Let's look at 5 states that have similar histories: Alabama, Georgia, Louisiana, Mississippi and South Carolina. Aside from all being slaver/treason states that withdrew from the Union, they are also 5 states that have had very consistent histories of systemic attempts to prevent black citizens from voting. The 1965 Voting rights Act got that under control until a Republican-controlled, racist Supreme Court killed the federal government's ability to protect Black citizens from disenfranchisement. Those states are currently testing the outer limits of a new Jim Crow redistricting. Let's look at their congressional districts one by one.
Alabama's population is 27% Black and the state has 7 districts. Alabama is notoriously "packed" so that black voters have one district where they have a shot to elect someone who will represent them rather than the KKK. 27% of 7 should mean they have shots in 2 districts, not one. Mississippi's population is 37% Black and the state has 4 districts. Again, Black voters are "packed" so that they have one district where they have a shot to elect someone who will represent them rather than the KKK. There really should be a competitive seat in the state; there isn't. South Carolina-- about 27% Black and just one district of 7. Louisiana is a third Black with 6 districts. That would mean a fair distribution would give them 2 opportunities instead of just one. Georgia is doing OK-- 33% black and 5 districts where Black Georgians have a legitimate chance to be represented, although that number may sink to 4 now.
Black voters in Alabama sued, with some help from the NAACP. Today the Supreme Court ruled against a lower court that ordered the KKK-controlled state legislature to redraw the map. It was a 5-4 ruling, with 5 of the 6 Republicans voting against the lower court decision-- Chief Justice Roberts sodding with the 3 Democrats. Reporting for Reuters this afternoon, Andrew Chung wrote that the pro-Klan Court majority-- he didn't call them that for some reason-- "granted an emergency request by Alabama’s Republican Secretary of State John Merrill and two Republican legislators [3 KKK thugs] to put on hold the lower court’s injunctions ordering the state’s Republican-led legislature to redraw the map. The court also said it would take up Alabama’s appeal to decide the case on the merits.
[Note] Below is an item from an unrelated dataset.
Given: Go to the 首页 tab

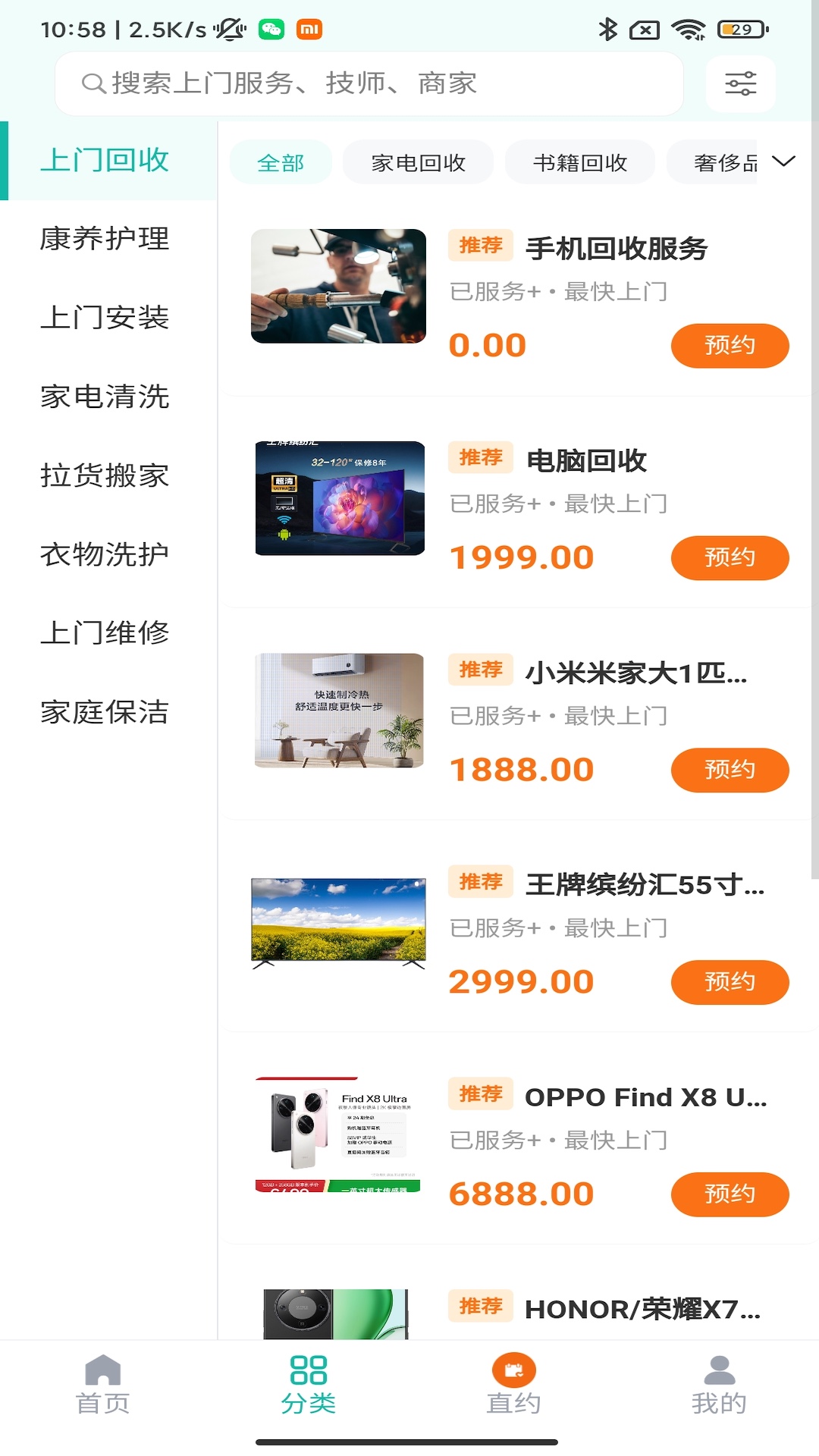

Five of the six conservative justices were in the majority, with conservative Chief Justice John Roberts joining the court’s three liberal justices in dissent."
The lower court had found that the KKK map "unlawfully deprived Black voters of an additional House district in which they could be a majority or close to it, likely violating the Voting Rights Act, a landmark 1965 federal law that prohibited racial discrimination in voting... In a written opinion, conservative Justice Brett Kavanaugh said the lower court blocked Alabama’s map too close to the 2022 election, contravening Supreme Court precedent. 'Late judicial tinkering with election laws can lead to disruption and to unanticipated and unfair consequences for candidates, political parties and voters, among others,' Kavanaugh wrote. Liberal Justice Elena Kagan called the decision 'badly wrong' and, referring to the Voting Rights Act, said the high court’s action 'forces Black Alabamians to suffer what under that law is clear vote dilution.' Her dissent was joined by fellow liberal Justices Stephen Breyer and Sonia Sotomayor. 'Alabama is not entitled to keep violating Black Alabamians’ voting rights just because the court’s order came down in the first month of an election year,' Kagan added... The three-judge lower court panel, which included two appointed by Republican former President Donald Trump and one by Democratic former President Bill Clinton, unanimously blocked the map, saying that voting in Alabama is 'polarized along racial lines' and that the white majority votes sufficiently as a bloc to defeat Black voters’ preferred candidates."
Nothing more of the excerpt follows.